• PASSAGE PROVIDED

Featured Research

from universities, journals, and other organizations

Award-winning Video Captures Water, Oil, Mixing

Date:
March 9, 2004
Source:
Washington University In St. Louis
Summary:
A team consisting of an art student and mechanical engineers at Washington University in St. Louis has made an award-winning movie that captures for the first time the fluid mechanics phenomenon of two things that classically don't mix, doing just that.

When water meets oil, it's not like when Harry meets Sally. It's more like a tornado. Washington University mechanical engineer Amy Shen, Ph.D., and student collaborators have made an award-winning video that shows (from left) canola oil, fuel treatment and an oil treatment mixing with water.
Credit: Washington University In St. Louis

Steven Spielberg, eat your heart out.

Related Articles


A team consisting of an art student and mechanical engineers at Washington University in St. Louis has made an award-winning movie that captures for the first time the fluid mechanics phenomenon of two things that classically don't mix, doing just that.

Amy Shen, Ph.D., assistant professor of mechanical engineering, her graduate student William Alexander and Arts & Sciences art major Sarah Roland, have photographed three different oils atop a layer of water and the consequence of what happens when water and oil are forced to react through the spin of a magnetic stir bar.

• LISTING
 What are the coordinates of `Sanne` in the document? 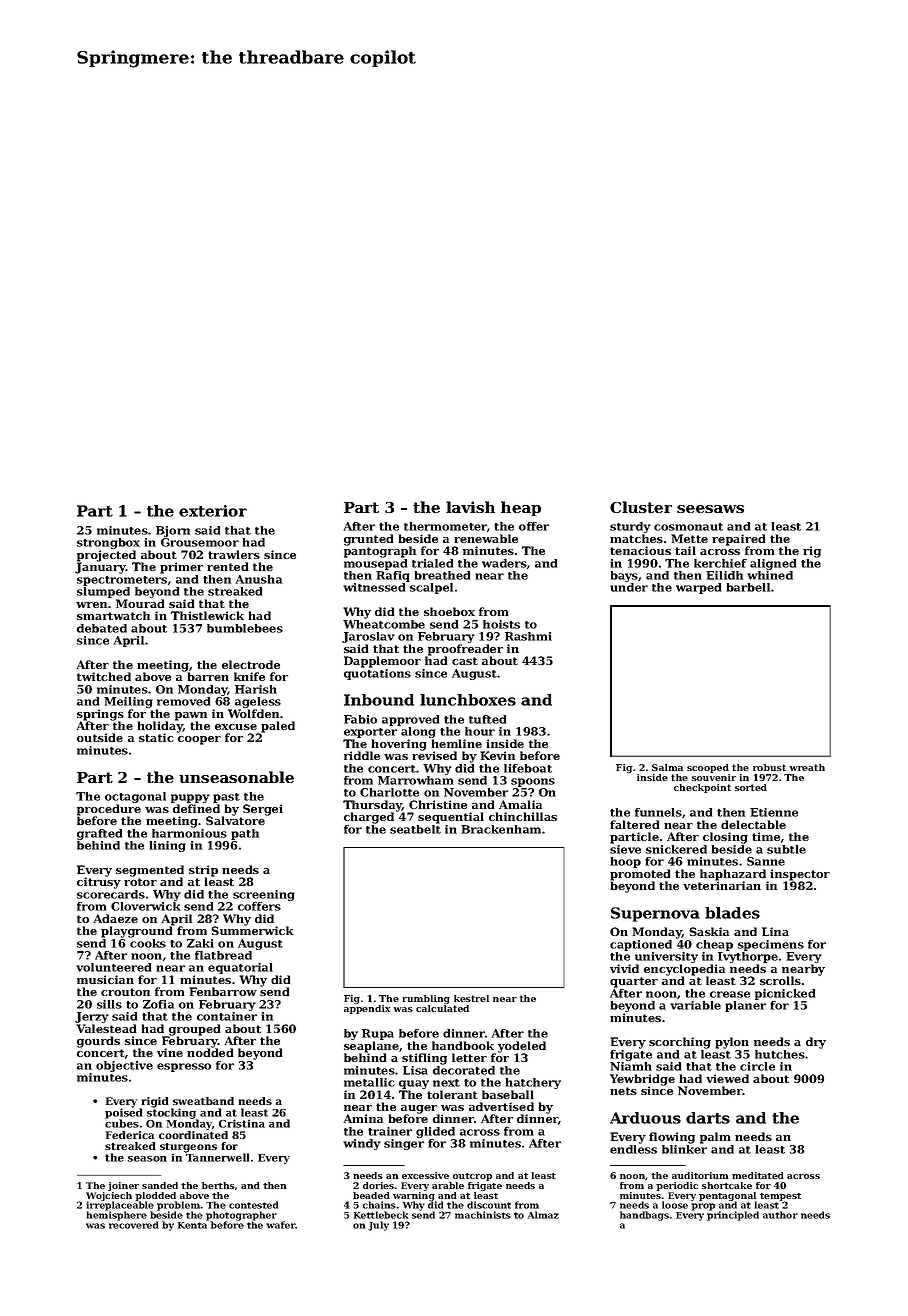 It's located at (766, 861).
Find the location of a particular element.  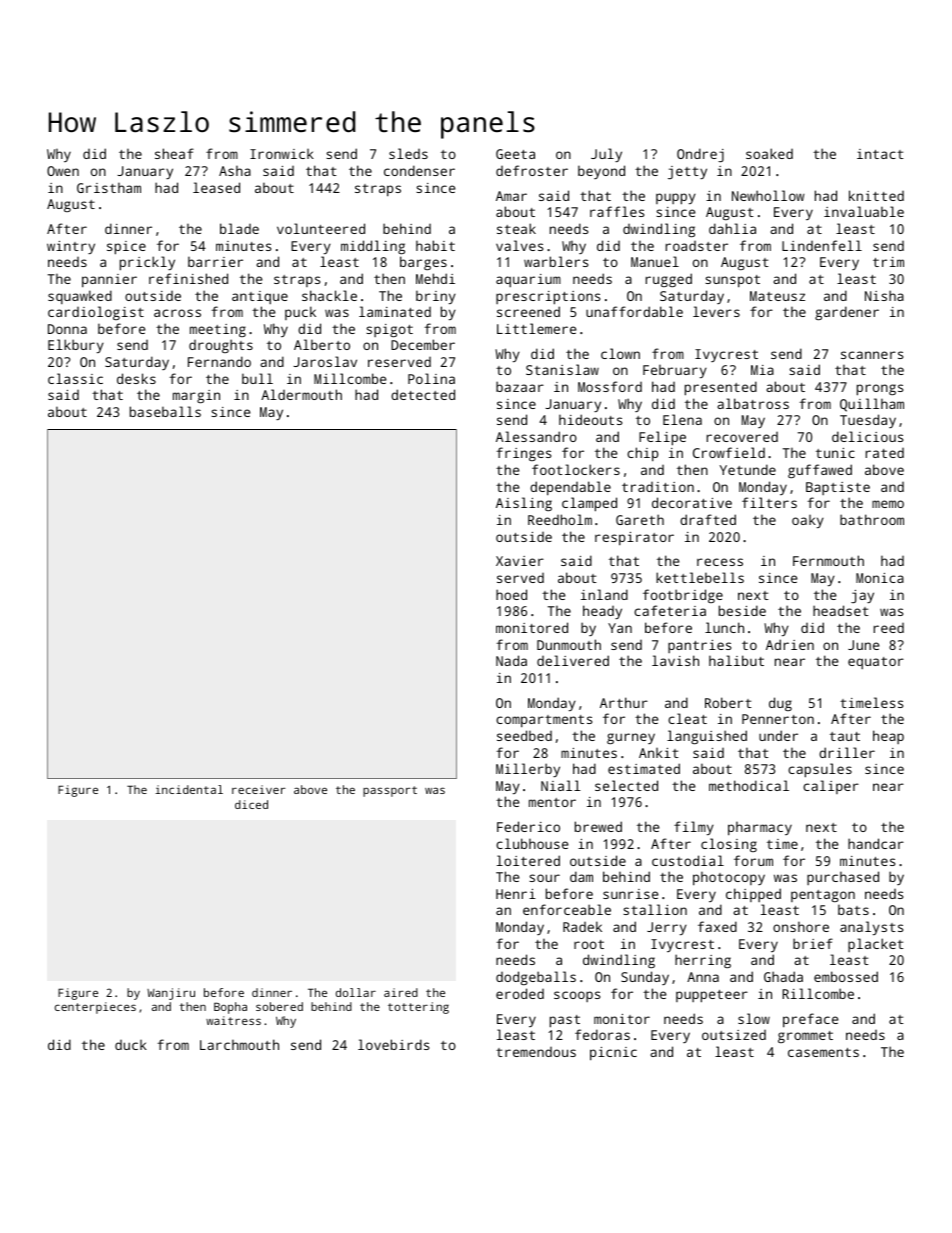

centerpieces is located at coordinates (95, 1008).
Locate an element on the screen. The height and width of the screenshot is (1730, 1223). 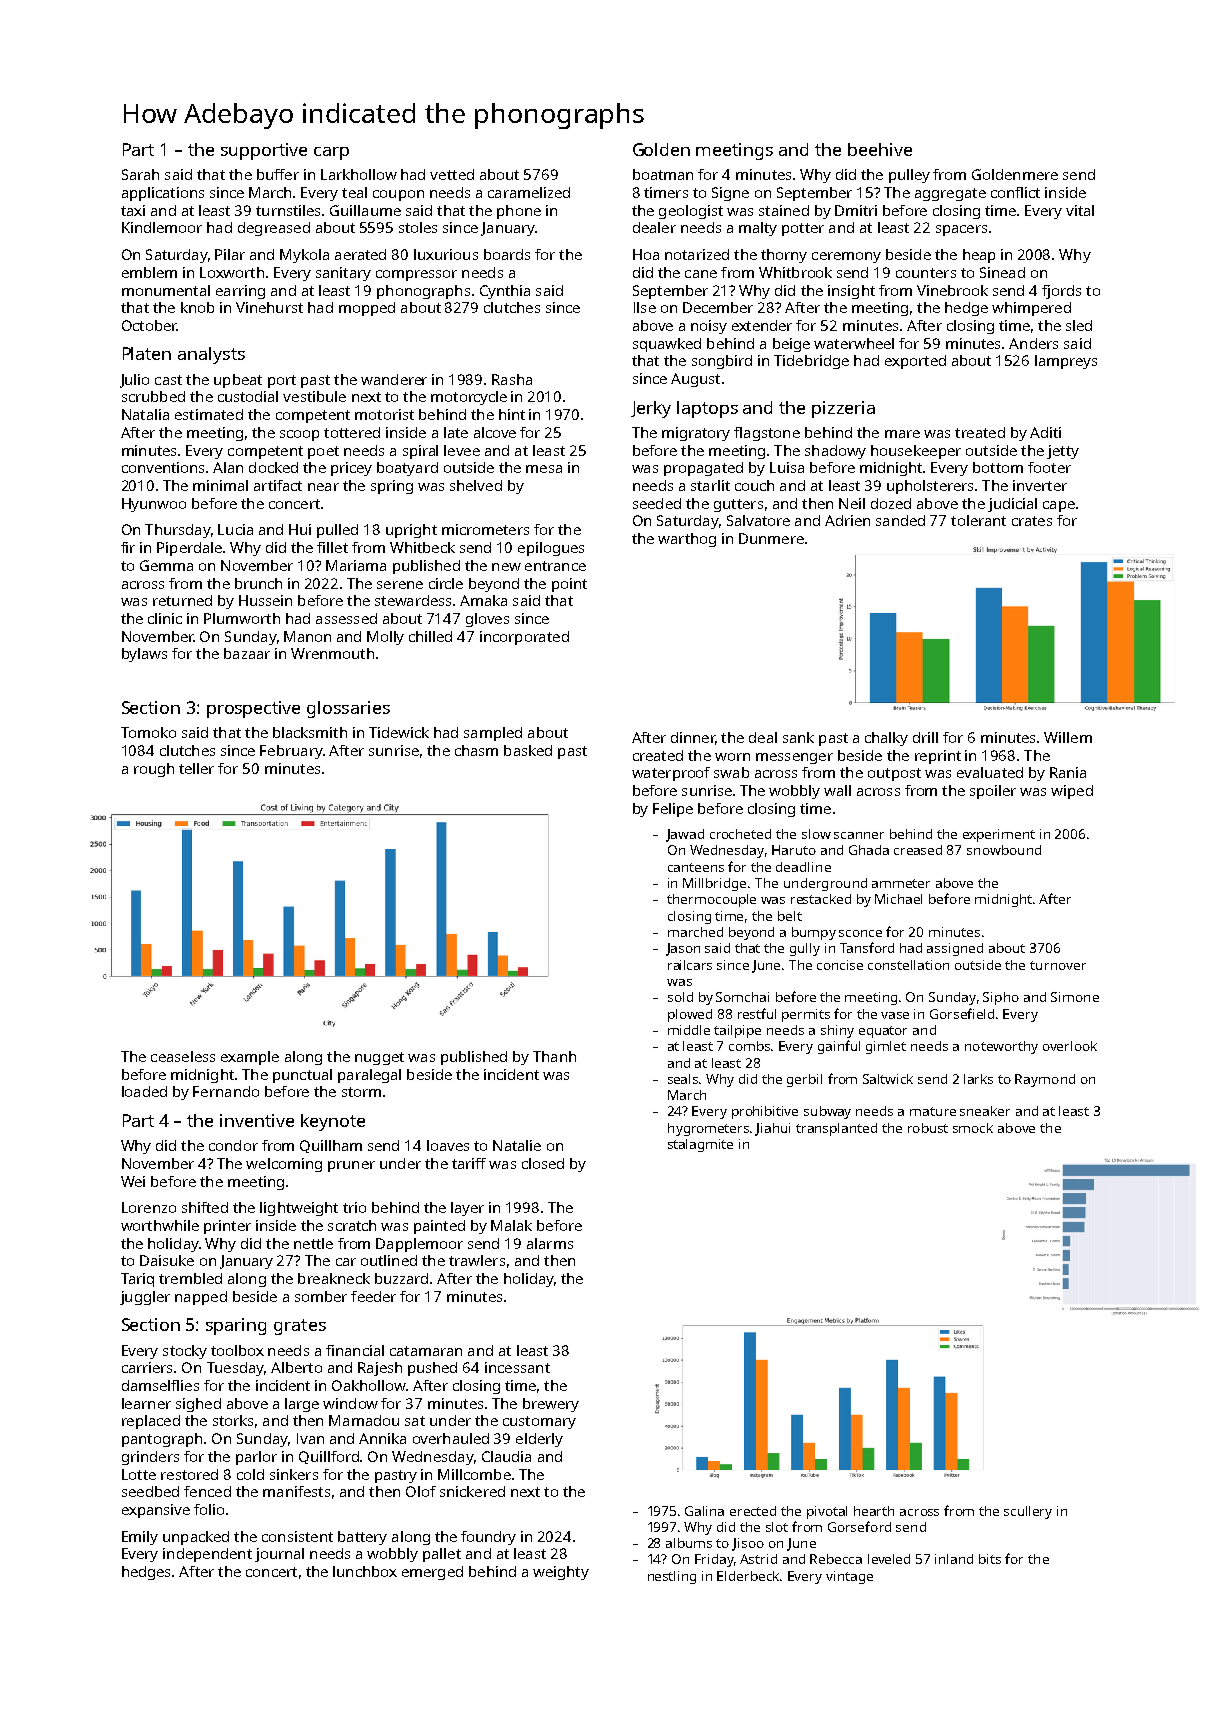
crates is located at coordinates (1032, 521).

• TASK INSTRUCTIONS
Write the next part of the article about the award-winning video of oil and water mixing, picking up after its final sentence. The records have no connection to the article about the oil-and-water mixing video.

• ANSWER FOR THE TASK
Guess what? It looks just like a tornado. Double click on the images and take a look: http://mesun4.wustl.edu/ME/faculty/aqshen/news.html

The three-minute video, set to the rock music of Soundgarden, catches canola oil , STP oil and STP oil additive doing what they don't confess , and is so visually appealing that it won the Gallery of Fluid Motion Award at the American Physical Society's (APS) annual meeting in November, 2003 in East Rutherford, N.J. APS holds the competition, which can be either a poster or a video, annually; Shen and her collaborators were one of 11 teams out of 88 who competed to win an award. Shen's results will be published later in 2004 in the journal Physics of Fluids.

She recruited Roland to the project when she and two other Washington University faculty members purchased a photron PCI 128 digital high speed camera that shoots 1,000 frames per second (at 1,024 by 1,248 resolution) compared with the 30 frames per second of a typical digital camera.

"I wanted to have someone work with us who was really proficient with a camera and would value the beauty of the action," Shen said. "Sarah was invaluable."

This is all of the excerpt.